Ma si tratta di soluzione inevitabile se si vuole evitare una deriva certa verso il licenziamento sempre comunque, che il curatore inevitabilmente sceglierebbe, in caso alternativo, per evitare il proliferare di prededuzioni la cui inutilità e lesività per gli altri creditori potrebbe essergli contestata ed addebitata in mancanza delle condizioni che giustificassero la prosecuzione dell’attività d’impresa.
Peraltro, la perdita per il lavoratore è contenuta nel massimo entro il tempo di durata della fase di sospensione, poiché, successivamente al subentro del curatore, ai rapporti di lavoro tornerà ad essere applicabile la disciplina lavoristica “ordinaria”, ivi compresa quella inerente al licenziamento ed il relativo sistema sanzionatorio in caso di illegittimità dello stesso, dovendosi ritenere esaurita con la scelta del subentro la possibilità per il curatore di avvalersi della disciplina speciale di cui all’art. 189.

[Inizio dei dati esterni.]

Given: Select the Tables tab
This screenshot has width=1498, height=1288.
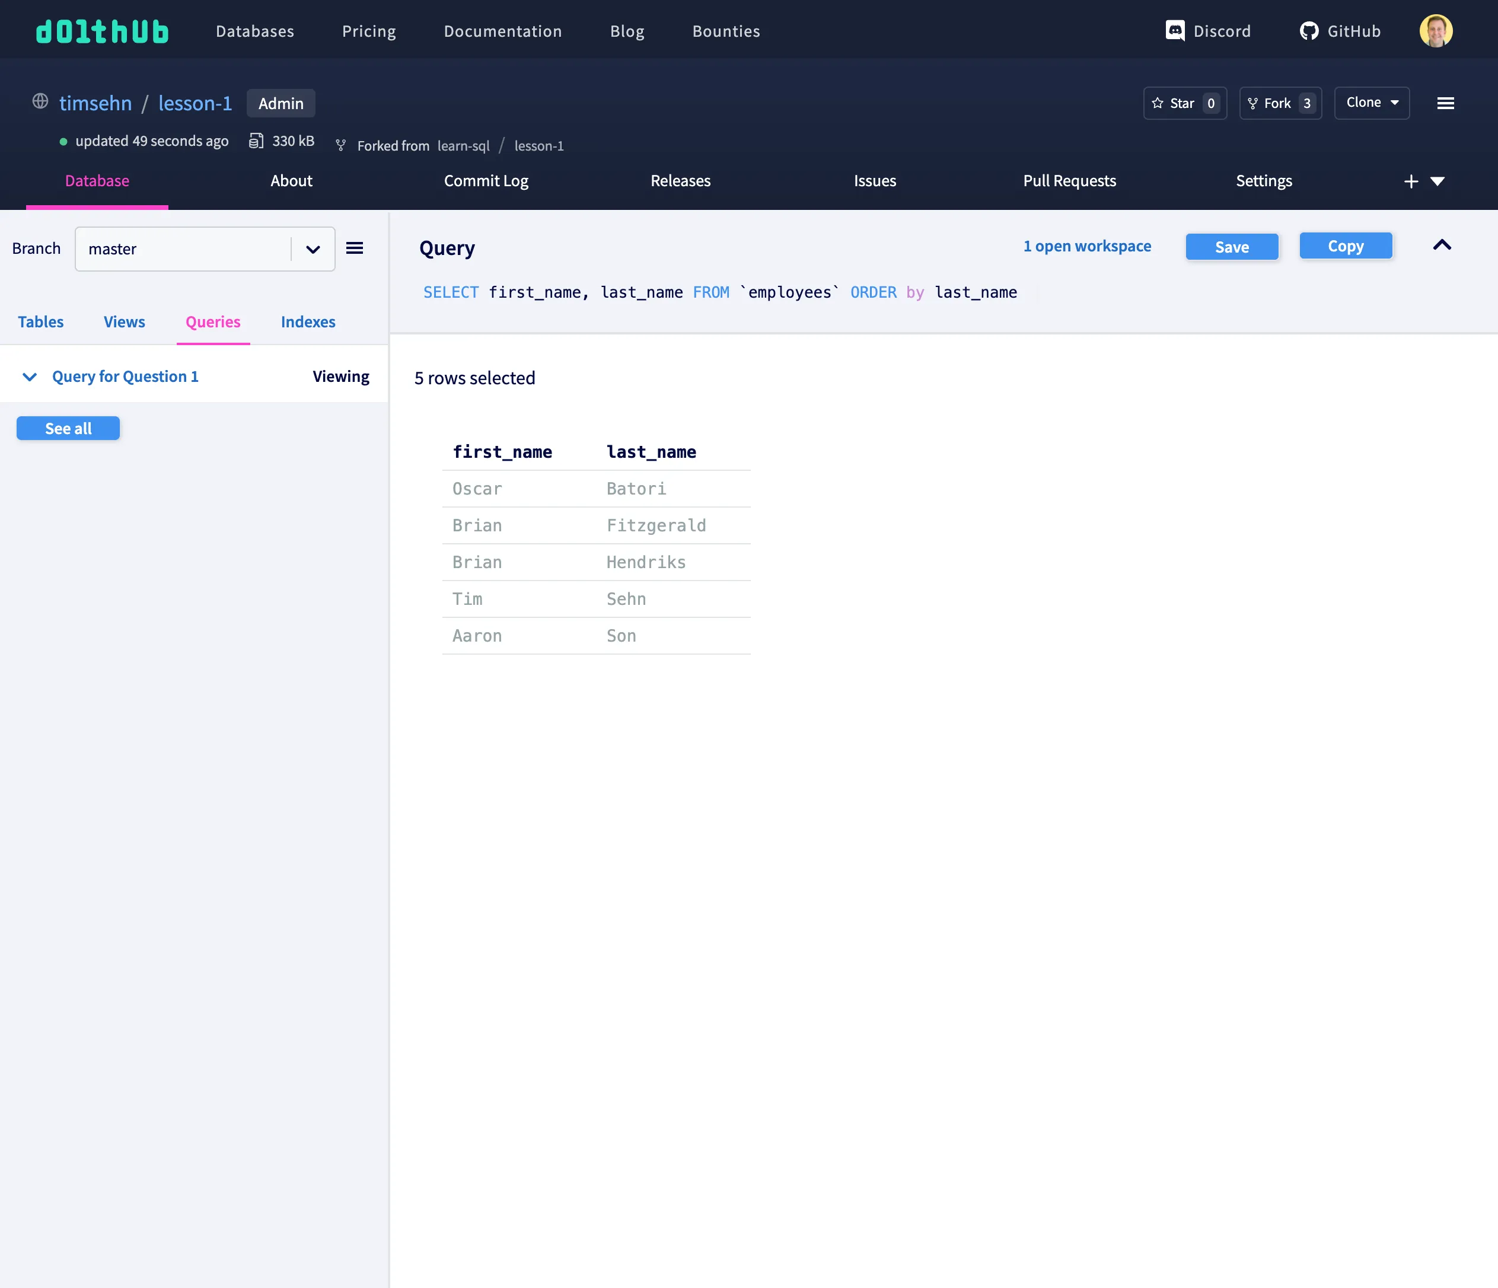Looking at the screenshot, I should click(x=40, y=322).
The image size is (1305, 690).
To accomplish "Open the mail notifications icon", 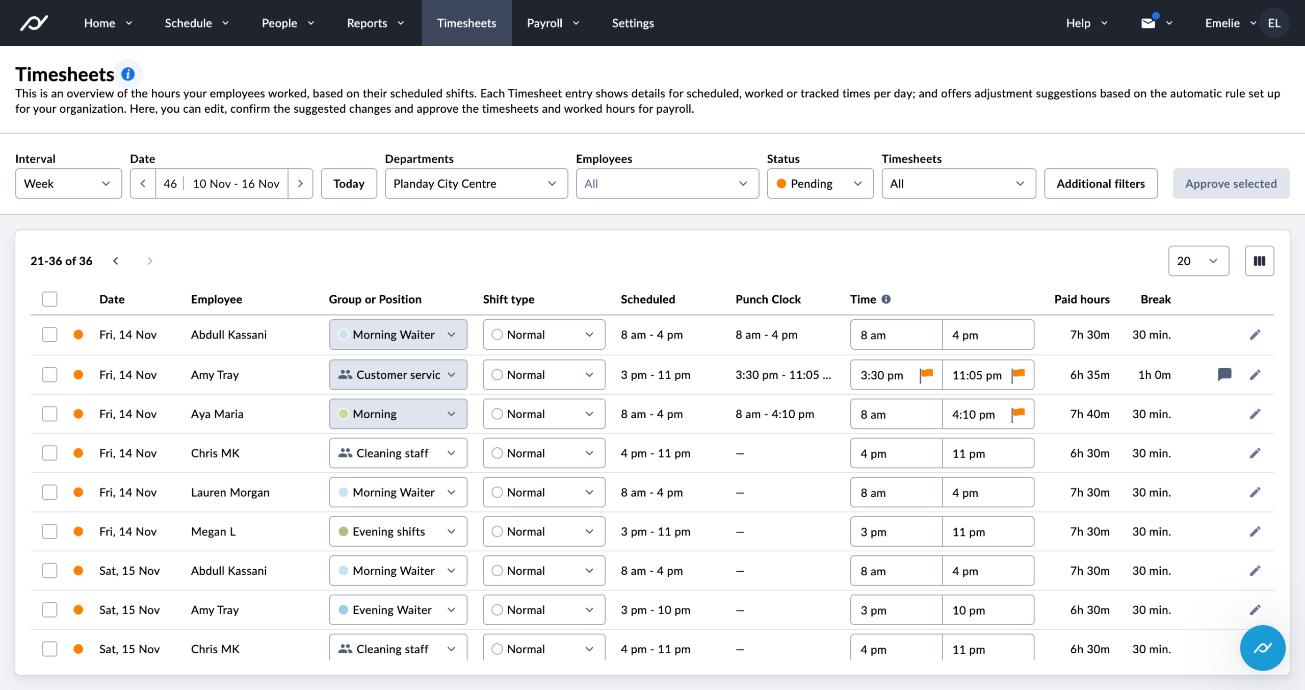I will (1148, 23).
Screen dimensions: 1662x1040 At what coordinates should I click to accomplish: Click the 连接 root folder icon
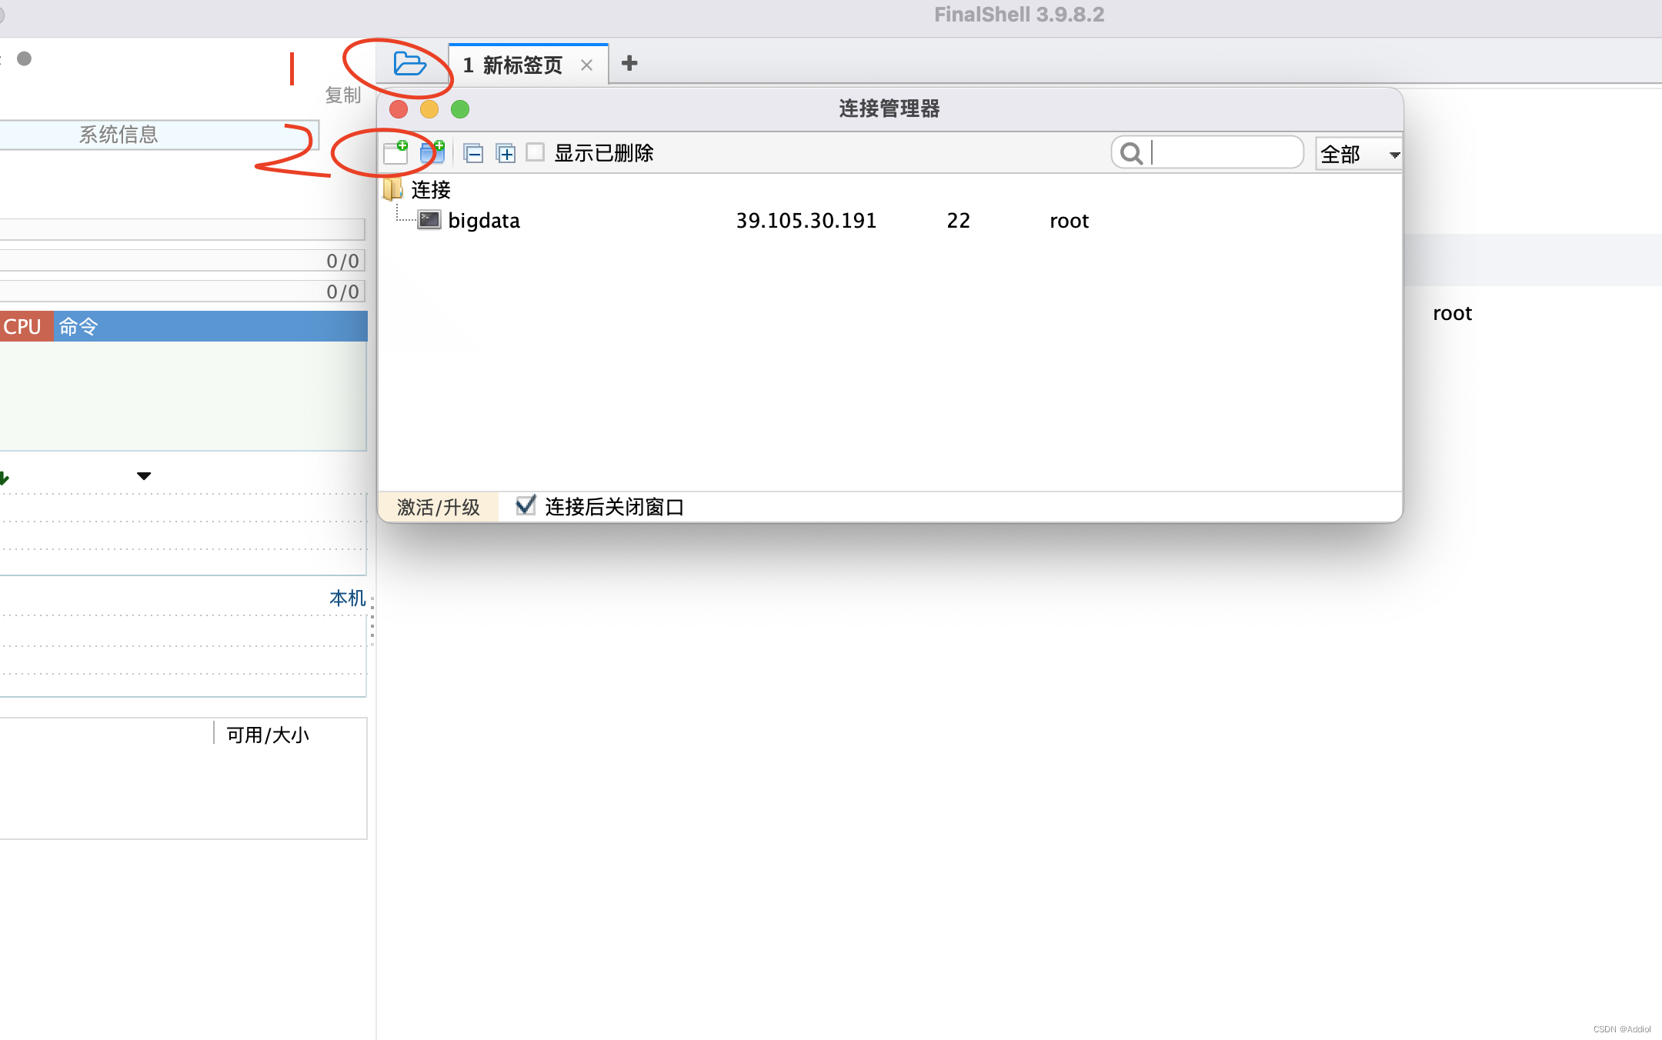point(393,189)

Di conseguenza, il subentro determinerà a carico della liquidazione giudiziale il sorgere di obbligazioni retributive e contributive mensili da soddisfare in prededuzione, così come quelle relative all’indennità sostitutiva del preavviso (una volta intervenuto l’eventuale licenziamento individuale per giustificato motivo oggettivo o soggettivo ovvero il licenziamento collettivo ovvero ancora le dimissioni per giusta causa del lavoratore), alle quote di Tfr maturate dalla data di apertura della procedura (mentre le quote maturate presso l’imprenditore in bonis hanno natura concorsuale).